People generally have only a tenuous understanding of what mental illness is and how it relates to violence. To be clear, mental illnesses are treatable health conditions. While some specific mental illnesses increase the risk of violence, mental illnesses on their own do not cause violence, and violence itself is not a mental illness.
In the aftermath of the Uvalde tragedy, one of the difficulties we face is that young teenage males who plot school shootings share common characteristics: exposure to early childhood trauma and school discipline; a sense of hopelessness and isolation; experience with bullying or abuse from others; a notifiable crisis point with suicidal ideation; and self-hate that turns against a particular group. Perhaps 10,000 Texas youth fit this profile, but almost none will commit mass murder. Yet, nearly all will suffer bad outcomes, like dropping out of school, joining gangs, committing crimes, or taking their own lives.
The only solution then is to identify young people who need help and intervene.
The good news is that this is where Texas has concentrated efforts over the past several years, following the Santa Fe High School mass shooting.
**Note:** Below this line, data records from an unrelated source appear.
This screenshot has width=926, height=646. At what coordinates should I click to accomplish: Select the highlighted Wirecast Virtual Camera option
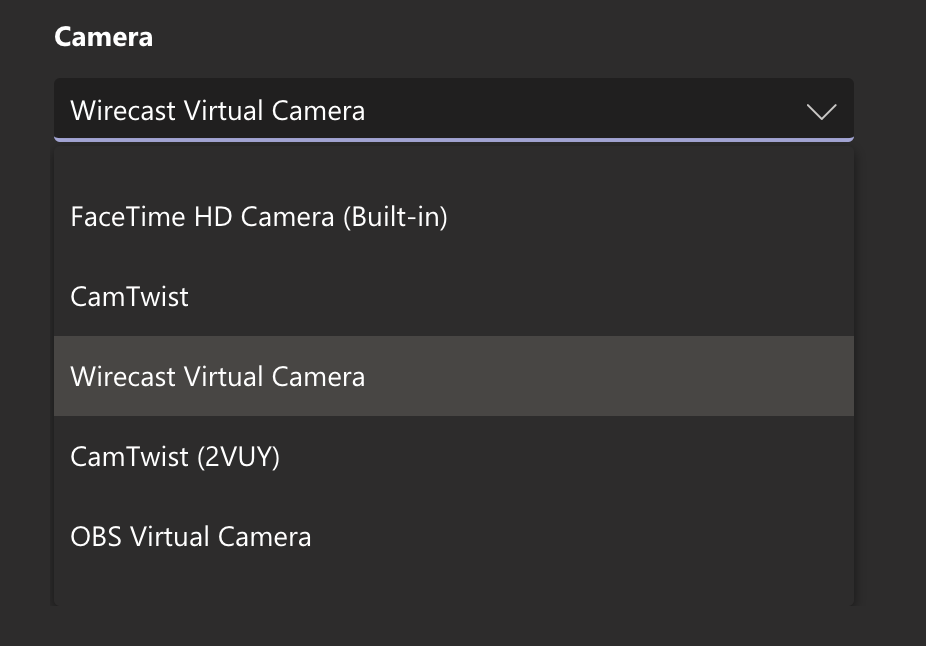click(218, 376)
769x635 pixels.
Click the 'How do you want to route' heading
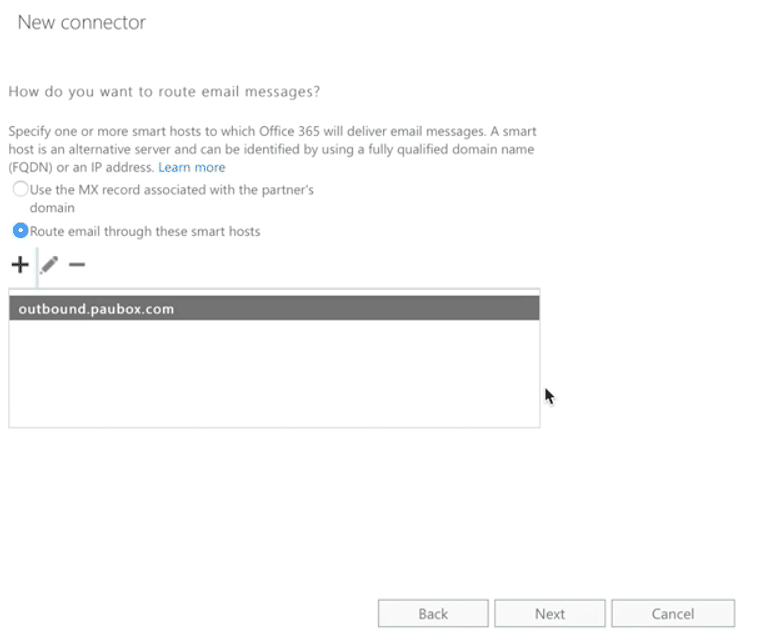(x=164, y=92)
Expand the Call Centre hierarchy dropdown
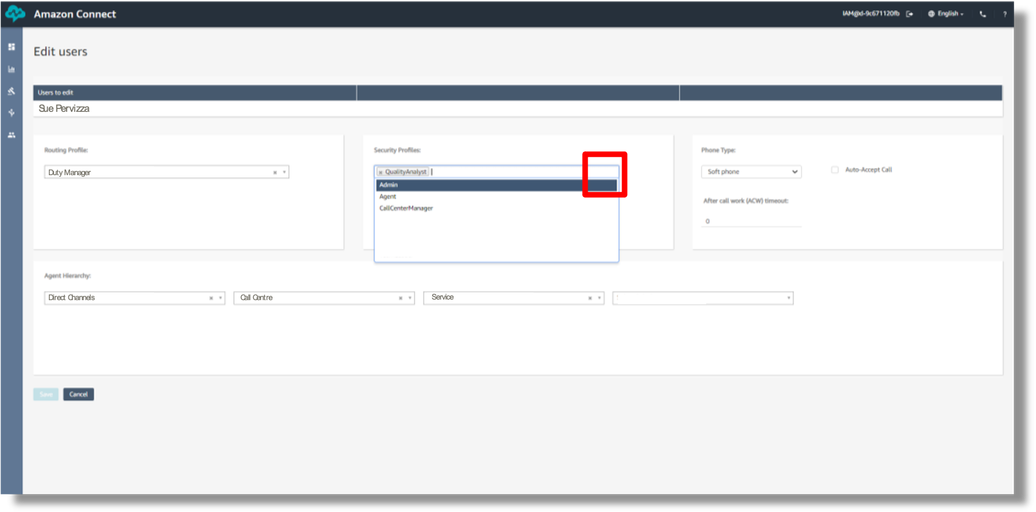The width and height of the screenshot is (1036, 512). (410, 298)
The creation of the Texas Child Mental Health Care Consortium by the 86th Texas Legislature was a national breakthrough, as it brought the most innovative, accomplished minds in mental health together to leverage our resources with a focus on early intervention and treatment.
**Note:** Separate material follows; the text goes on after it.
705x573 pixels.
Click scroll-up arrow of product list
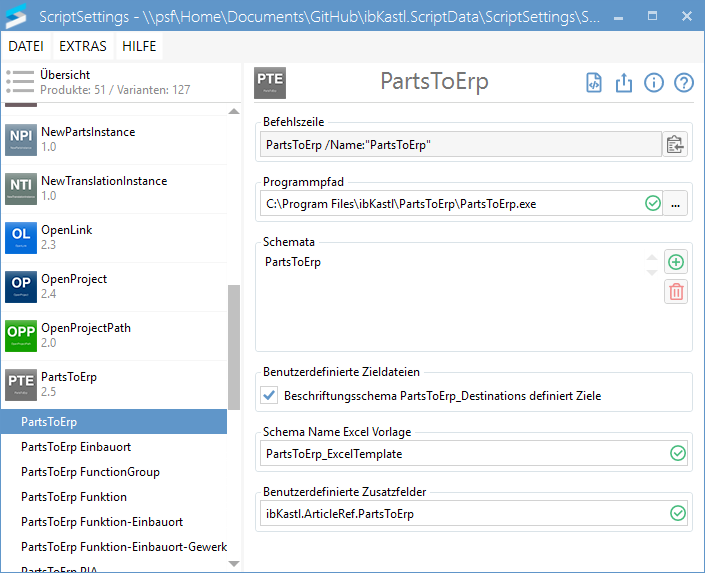coord(234,111)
By implementing programs like TCHATT (Texas Child Health Access through Telemedicine), which connects school districts and parents with experts at Texas medical schools, the Consortium has expanded the ability for schools to not only recognize when a student needs help but to provide access to mental health services. TCHATT, initiated in 2020, continues to steadily expand across the state, assisting school staff, students, and – imperatively – parents and other caregivers.
Texas has also expanded the use of Multisystemic Therapy (MST), one of the most well-established, evidence-based programs for at-risk youth. What is particularly important about this program is that treatment can be positioned to help before juvenile justice involvement. We cannot wait until young people are arrested before we do anything to help.
In late June, in response to the Uvalde, Governor Abbott and legislative leaders approved a budget execution order to expand TCHATT statewide and double the number of MST in Texas. The order also funds two Coordinated Specialty Care teams, the gold standard for treating people with psychosis. These investments build on the legislature’s sustained commitments.
Like all states, Texas has more work to do to advance the state mental health system. But we have to be aware of the significant progress we have made before we determine how best to focus our resources going forward.
The studies that suggest Texas is near last in mental health care and access caution that they are not intended to represent a complete picture, though the media portrays them as such. Further, the studies are based on old or incomplete data, which ignores the significant strategic investments the state has made since funding was last tabulated in 2015. One such overall ranking prioritizes metrics irrelevant to understanding the state of children’s mental health in Texas (e.g. the adult uninsured rate), which ultimately obscures the details underlying those rankings that actually reflect well on Texas’s overall need for care and relatively well on unmet mental health needs. Sadly, the media use of those rankings does not delve into that level of nuance.
Ignoring the investments made toward addressing the problem will only hamper our ability to build on that success and to more effectively reach the young people of Texas who need help the most.
The challenge before us is formidable enough without letting misinformation drive the narrative.